Seylalha shouted desperate orders as Vanda and the nursemaids scuttled
frantically to move children and bedding up to the playroom by the roof garden
while above the Palace the sky rumbled echoes of the storm-children’s rage.
Gyskouras picked up the vase that had been the gift of a royal ambassador and
threw it; Arton grabbed a wooden horse and flung it back at him. Lightnings
clashed outside and sizzled down the sides of buildings fortunately too
watersoaked to burn.
Conflicting winds made a chaos of the orderly banks of cloud, shook the Beysib
ships at anchor, plucked off roof tiles and uprooted trees, and folk who had
watched the rise of the waters with a nagging dread now trembled with active
fear.
And Roxane, sensing the chaos in the heavens, laughed, for this was more than
she had hoped for. She changed her strategy, using her control of the elementals
to hold back the waters, forcing them to spread sideways into the town.

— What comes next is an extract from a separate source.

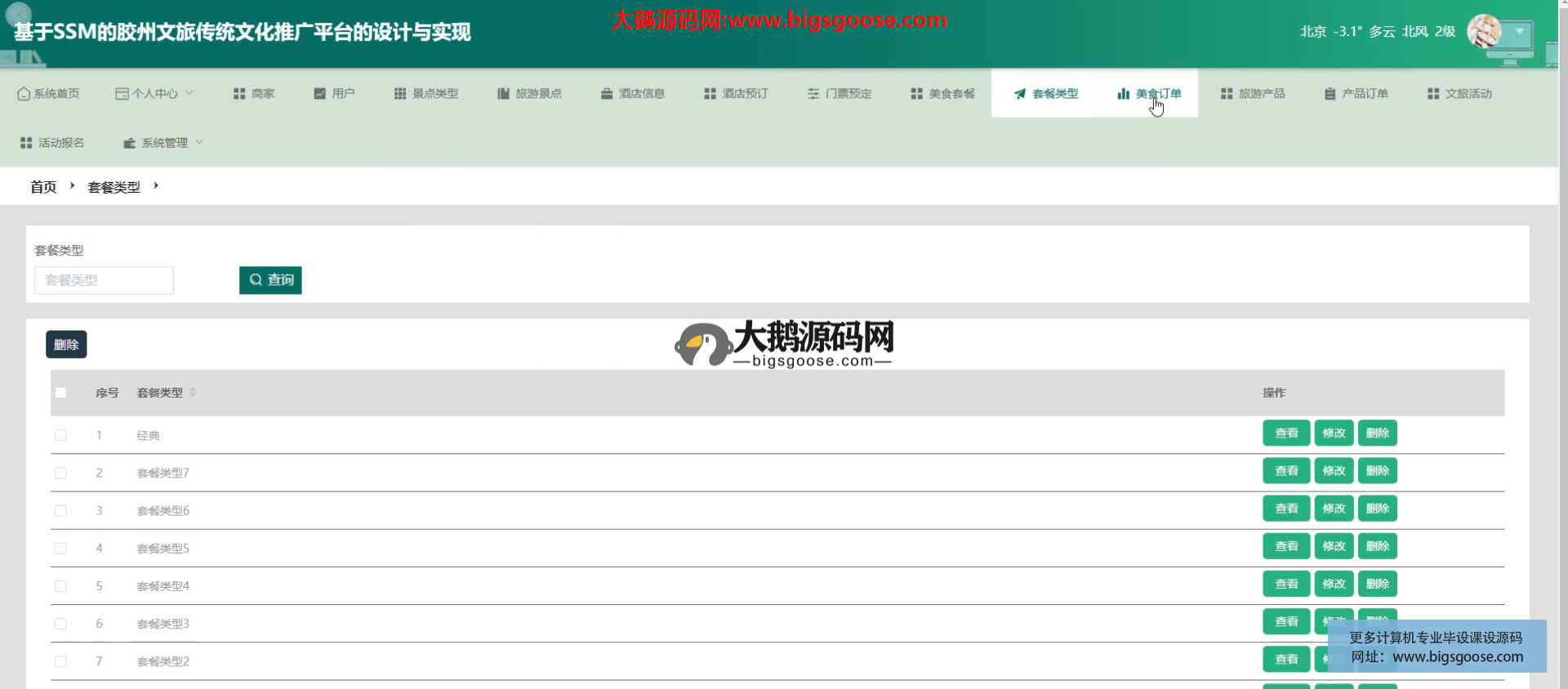This screenshot has height=689, width=1568.
Task: Expand the 系统管理 dropdown menu
Action: (163, 143)
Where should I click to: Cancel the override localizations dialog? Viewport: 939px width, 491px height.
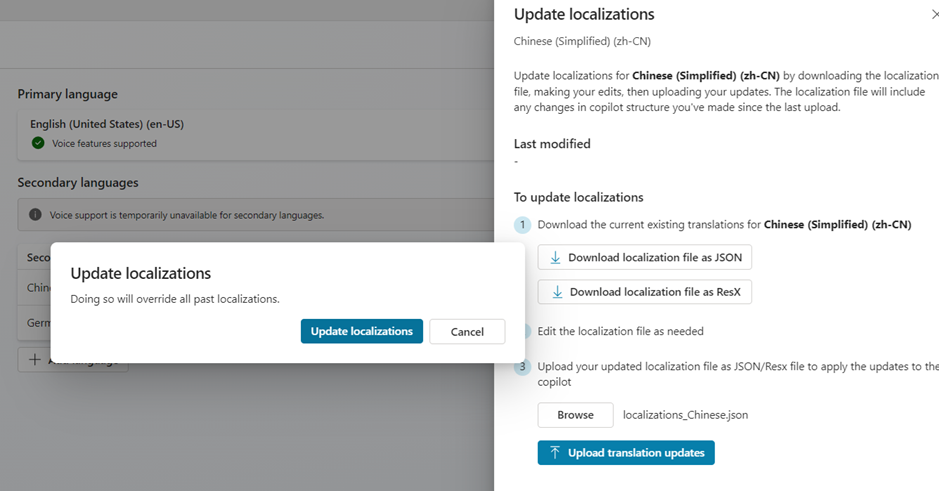point(467,332)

Gilla could feel the force of the winds even through the witch’s wards. Roxane
was still secluded, but though her minions knew no particulars, they reflected
her emotions, and the growing atmosphere of malicious glee terrified Gilla. What
was happening in Sanctuary?
She bent over a crate into which she had dumped half a dinner service-worth of
broken crockery which she had found behind the bags of mouldering roots in the
pantry and shoved it across the room. What this house needed was not a broom,
but a shovel! Still bent over, she glanced around her.
The two house snakes were curled contentedly in their baskets before the stove.